**What is required:**
Would you return the data exactly as given, except for its pictures?

++++++

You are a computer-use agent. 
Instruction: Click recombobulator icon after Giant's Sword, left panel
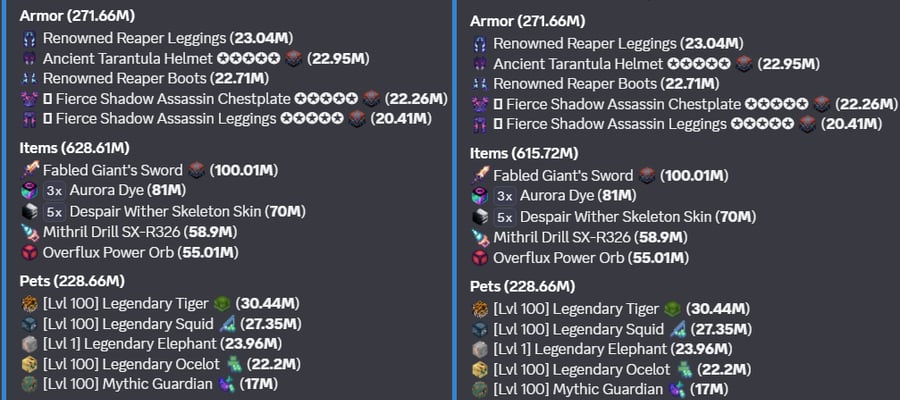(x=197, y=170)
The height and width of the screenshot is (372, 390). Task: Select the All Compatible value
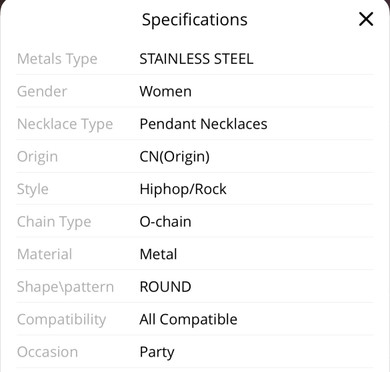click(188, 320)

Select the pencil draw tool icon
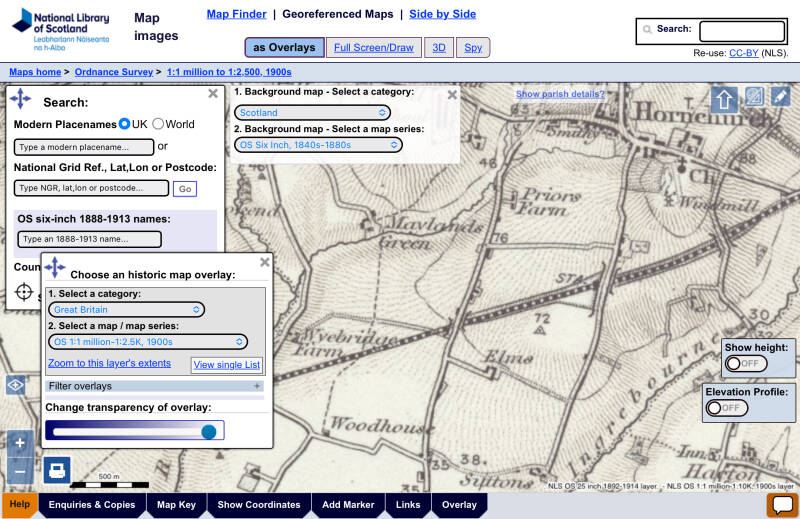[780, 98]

++++++

**Answer to the problem:**
You are a computer-use agent. 
Instruction: Click recombobulator icon after Giant's Sword, left panel
(x=197, y=170)
The height and width of the screenshot is (372, 390). Task: Select the All Compatible value
click(188, 320)

Select the pencil draw tool icon
[780, 98]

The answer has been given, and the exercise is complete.